Бурдин закрыл рот сержанта ладонью:

— Не встревай!

Серафим Телегин улыбнулся:

— Мы товарищей не выдаем.

— Чья это рубашка? — тряхнул Придорогин тряпьем Коровина.

— Моя рубашка, — прищурился Эсер.

— Врешь, Серафим. Это рубашка Гришки Коровина. Где банда скрывается?

— Не скажу, не ждите.

— А мы и без тебя знаем. НКВД все видит, все знает.

— Ну и где мои други-товарищи?

— В Горном ущелье, Серафим, возле Чертова пальца.

— Нет их там, ушли они, ищите ветра в поле.

— Почему ты полагаешь, што они ушли?

— А я такое распоряжение дал.

— И кто там за тебя, Эсер? Кто у них главный без тебя? Гришка Коровин или Держихаря?

— Там все главные, Придорогин.

— В этом беда их, Серафим. Они не выполнили твое распоряжение о переходе на новое место. Мы вашу банду давно окружили, ведем наблюдение.

— Под видом геологов?

— И под видом геологов, Серафим.

— Не зазря я хотел их порешить.

— Их голыми руками не возьмешь.

— У моей армии руки не голые, дорогой мой Придорогин.

— Так уж и не голые! Один ручной пулемет, да два десятка обрезов. Нам все известно, Серафим. Кстати, што за девка у вас в банде?

— Вам ведь все известно. Зачем спрашивать?

— О каких-то мелких деталях мы пока не знаем, Серафим. Почему, например, ваша девка при налете на арестантский вагон прикрывала харю тряпкой?

— Не скажу, Придорогин. Хоть огнем жги, не скажу.

— А почему бы тебе, Серафим, не помочь нам? Суд учтет содействие твое. И не расстреляют тебя, в тюрьме не будешь сидеть: мы завербуем тебя в сексоты.

— И что я должен сделать в первую очередь?

— Ты выдашь конспиративные связи, Эсер. Напишешь в банду записку, какую мы продиктуем. И заманим дружков твоих в ловушку. Сумка вот у в землянке — с водкой. Пятнадцать бутылок. Ты собирался, Серафим, отправить горилку в банду. А мы пошлем с энтой сумкой своего человека, оперативника. В конце концов, умные люди всегда сумеют договориться. Мы ведь — русские.

Эсер осмотрел Придорогина через свое единственное стекло пенсне ног до головы:

— Никогда мы с тобой не договоримся, Придорогин. И не русские вы люди. Вы погубители России, разорители.

Серафим Телегин надеялся, что его отряд ушел из Горного ущелья. Информация у НКВД, кроме того, не такая уж точная: они знают только о пулемете. О Гераське, который ушел туда с двумя пулеметами, Придорогин не упомянул.
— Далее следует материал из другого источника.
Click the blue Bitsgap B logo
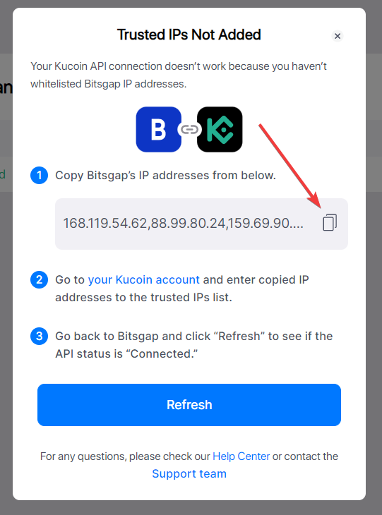 pyautogui.click(x=158, y=129)

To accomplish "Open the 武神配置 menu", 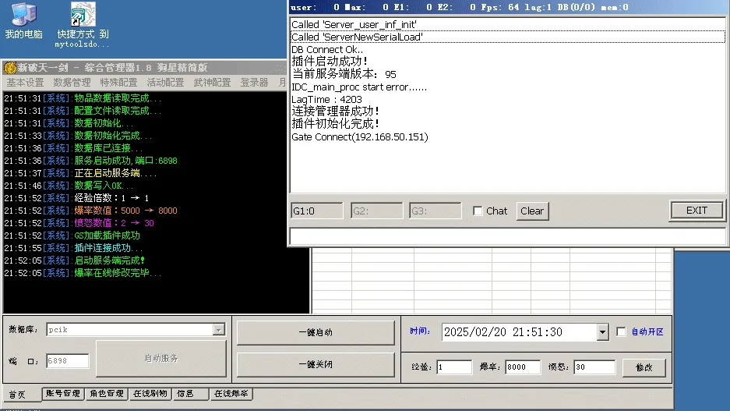I will 212,83.
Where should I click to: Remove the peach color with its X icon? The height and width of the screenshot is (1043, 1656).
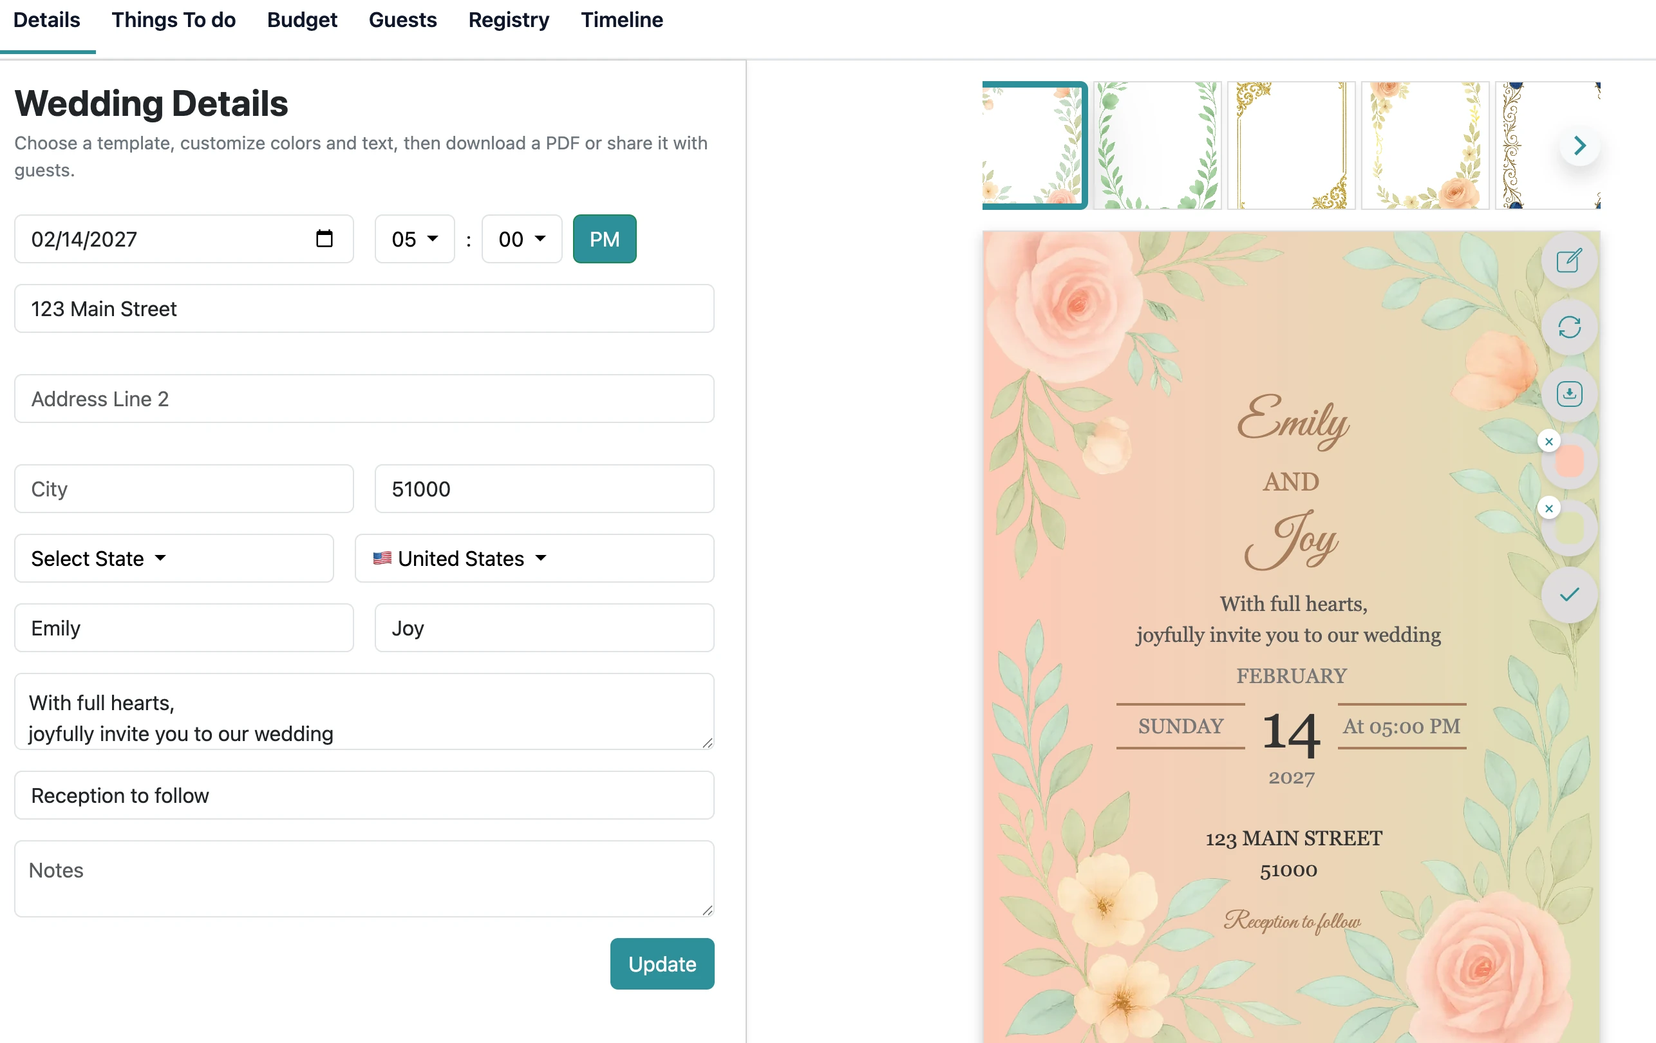pos(1549,441)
Значит, не поймали, не взяли пацана. И на случай внезапного нападения — план разработан. Отряд разобьется на три группы. Одних уведет Коровин, других — отец Никодим, а третью ватажку через горные тропы — Фарида. Уйдут с боем в разные стороны, а после вновь соберутся.
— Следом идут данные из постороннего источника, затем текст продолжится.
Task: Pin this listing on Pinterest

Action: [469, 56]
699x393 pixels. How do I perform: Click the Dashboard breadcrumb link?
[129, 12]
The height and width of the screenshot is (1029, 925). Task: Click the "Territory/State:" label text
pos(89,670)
Придорогин сунул револьвер в кобуру:

— Хрен с тобой, Серафим. Твою банду мы уничтожим сегодня ночью, под утро. У меня в распоряжении три роты. Никто не уйдет, не надейся. А тебя мы и допрашивать не станем, отправим в Челябинск, к Федорову. Он тебя живьем шкуру снимет.

— Как вы меня выследили, Придорогин? — заковылял к выходу из мавзолея Серафим Телегин.

— От нас никто не уйдет, — подтолкнул его Бурдин пистолетом в спину.

К землянке подкатился задом милицейский «воронок». Придорогин распоряжался:

— Матафонов, арестуй Партину Ухватову. Не зазря ееный патрет здеся висит. А где Ленин? Взять его немедленно, набить морду и ко мне на допрос. Я из энтого вождя мирового пролетариата сделаю отбивную бифштексу.

— А что с мавзолеем будем делать? — подошел лейтенант Рудаков.